Excerpted records:
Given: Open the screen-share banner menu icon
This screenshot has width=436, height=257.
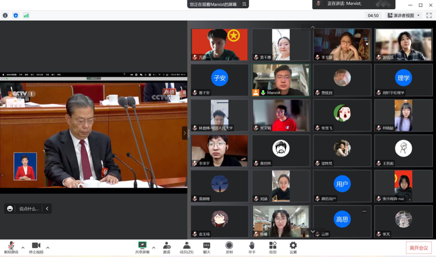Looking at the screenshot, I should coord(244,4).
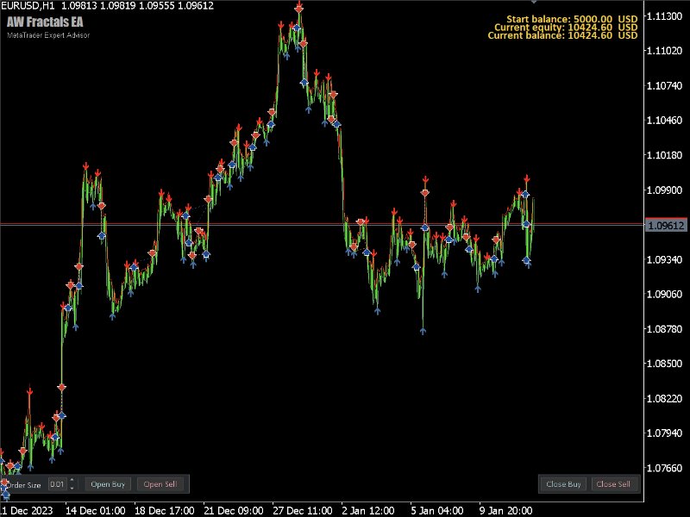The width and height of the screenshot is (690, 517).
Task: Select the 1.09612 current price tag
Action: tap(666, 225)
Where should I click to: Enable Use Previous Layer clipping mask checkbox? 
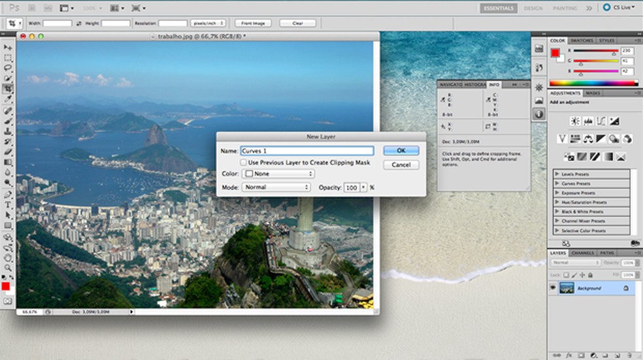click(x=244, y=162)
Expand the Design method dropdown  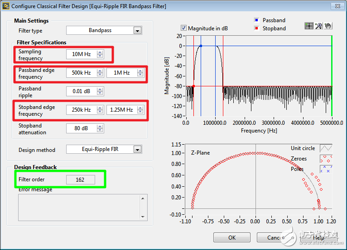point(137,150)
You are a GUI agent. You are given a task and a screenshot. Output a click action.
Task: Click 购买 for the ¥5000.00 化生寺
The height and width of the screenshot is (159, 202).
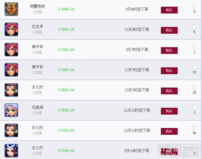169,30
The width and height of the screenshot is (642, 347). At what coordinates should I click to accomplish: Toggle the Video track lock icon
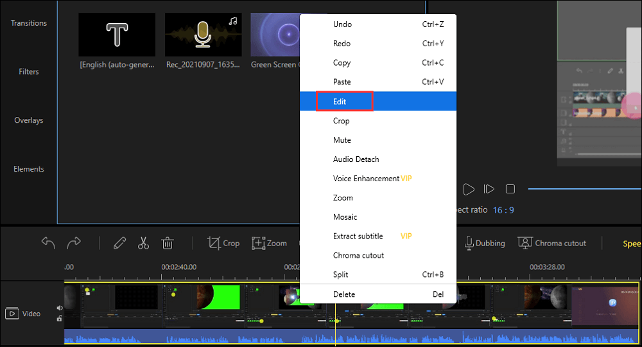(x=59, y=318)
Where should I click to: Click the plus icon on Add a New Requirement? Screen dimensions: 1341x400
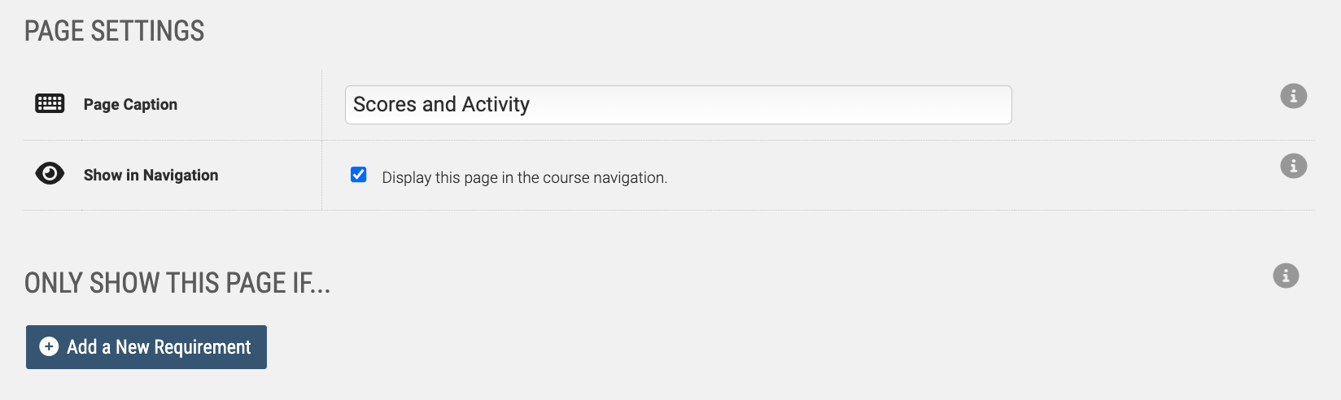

About this task: Restate exactly the lines that start at the "The width and height of the screenshot is (642, 347)." line and end with the last line of the material above, leaving out the pictures.

Written answer:
The width and height of the screenshot is (642, 347). At what coordinates should I click to accomplish: Toggle the Video track lock icon
(x=59, y=318)
Where should I click to: Click the plus icon on Add a New Requirement? Screen dimensions: 1341x400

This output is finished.